Whatever. I was on the highway, out on the open road, free of Helsinki’s recursive labyrinth. Poorvo was a 45-minute drive. When I arrived there, the Midsummer Holiday had rendered it nearly a ghost town. I didn’t mind. In fact, I felt the sparse population density would suit the purposes of my enquiry well. It’s a picturesque neighborhood, clusters of well-maintained wooden buildings with fresh coats of paint in primary colors, all set along rustic cobblestone streets.

 

Poorvo

 

After parking the car, my first requirement was a restroom. There was a public facility manned by a receptionist who gruffly demanded two euros for passage.
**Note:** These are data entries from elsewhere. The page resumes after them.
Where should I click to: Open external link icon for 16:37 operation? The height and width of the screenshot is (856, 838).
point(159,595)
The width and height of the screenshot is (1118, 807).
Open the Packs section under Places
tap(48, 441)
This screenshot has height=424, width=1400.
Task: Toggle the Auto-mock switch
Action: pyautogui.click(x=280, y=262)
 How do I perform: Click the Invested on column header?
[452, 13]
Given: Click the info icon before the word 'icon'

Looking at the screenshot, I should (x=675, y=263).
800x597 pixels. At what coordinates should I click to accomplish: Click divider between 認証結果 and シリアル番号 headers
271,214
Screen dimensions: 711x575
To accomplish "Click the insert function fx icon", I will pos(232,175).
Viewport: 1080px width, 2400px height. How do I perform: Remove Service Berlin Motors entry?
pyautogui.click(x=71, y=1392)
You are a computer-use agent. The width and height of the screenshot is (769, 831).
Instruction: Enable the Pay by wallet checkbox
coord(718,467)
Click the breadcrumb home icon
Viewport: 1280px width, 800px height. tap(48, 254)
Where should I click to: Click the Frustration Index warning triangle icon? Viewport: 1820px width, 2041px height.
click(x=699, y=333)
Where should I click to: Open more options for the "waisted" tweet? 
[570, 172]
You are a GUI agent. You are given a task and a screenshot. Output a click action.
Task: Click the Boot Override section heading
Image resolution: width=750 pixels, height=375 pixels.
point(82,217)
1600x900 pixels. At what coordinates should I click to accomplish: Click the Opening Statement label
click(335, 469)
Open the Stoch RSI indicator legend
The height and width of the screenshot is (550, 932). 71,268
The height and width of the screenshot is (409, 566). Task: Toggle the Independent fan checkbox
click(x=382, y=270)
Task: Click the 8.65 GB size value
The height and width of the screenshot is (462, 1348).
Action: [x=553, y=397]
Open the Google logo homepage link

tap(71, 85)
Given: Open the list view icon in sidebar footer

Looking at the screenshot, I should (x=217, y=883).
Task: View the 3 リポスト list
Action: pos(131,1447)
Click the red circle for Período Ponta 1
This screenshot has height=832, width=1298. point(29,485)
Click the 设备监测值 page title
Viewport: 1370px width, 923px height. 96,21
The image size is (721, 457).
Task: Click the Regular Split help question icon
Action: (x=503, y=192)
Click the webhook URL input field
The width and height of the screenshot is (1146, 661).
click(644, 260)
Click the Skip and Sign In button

I didn’t despair. This lady was stuck on restroom detail on the biggest holiday of the year. Such a lot in life could eclipse even the sunniest of dispositions.

But as I walked about the town, I was meant by the same sunburnt faces, averting their eyes or staring right through me. It was just like the city except there weren’t that many of them. There were several gift shops and restaurants. Most of them were closed for the holiday. I went into a few shops. The clerks, anticipating that I might buy something, engaged me with something suggesting cheerfulness. My fellow shoppers ignored me. I ducked into a café to reconnoiter with a green tea. Even though Uncle Jan had failed to provide me with a slush fund which would accommodate hotel expenditures for reconnaissance outside of Helsinki, my sense of ownership over the mission had me considering dipping into my own expenses for a room. But that had been based on the presumption that I would encounter a degree of civility in this hamlet. This place was a microcosm of Helsinki. I wondered if the holiday was spoiling the data. Maybe all the locals were off celebrating. That could definitely be it. They probably had it up to here with tourists. They weren’t going to waste the holiday walking among them. In fact, these tourists were probably from Helsinki. For my purposes, the big city attitudes were just being exported to this small town and soiling her reputation.

I needed a control. Fiskars was a two-hour drive. I would waste midday in travel and arrive there in the late afternoon. I was fine with that. I had to know. I had to know if this attitude was pervasive throughout the entire country. Fiskars would offer me a third sample. Surely that had to be enough.

There had to be better attitudes there. The whole of Finland couldn’t be immersed in surliness. Jesperi Kotkaniemi (Special K!) and Arturri Lehkonen were both cheerful guys. Was that just a mask of sanity for their North American tours of duty?

Fiskars is even smaller than Poorvo. When I first rolled into town, I found nothing but a scattering of cottages. I drove down cul-de-sacs and doubled back. There was nobody out. There didn’t appear to be a village center. Meandering led onto meandering until I finally came across a row of gift shops set along a river. There was a scattering of people, no more than a dozen in total, wandering around. This would have to do. Just for someplace to go I entered one gift shop where I was promptly advised that the store would be closing within fifteen minutes. I asked if any of the other shops were open.

“They are all closing soon as well. It’s Midsummer Holiday.”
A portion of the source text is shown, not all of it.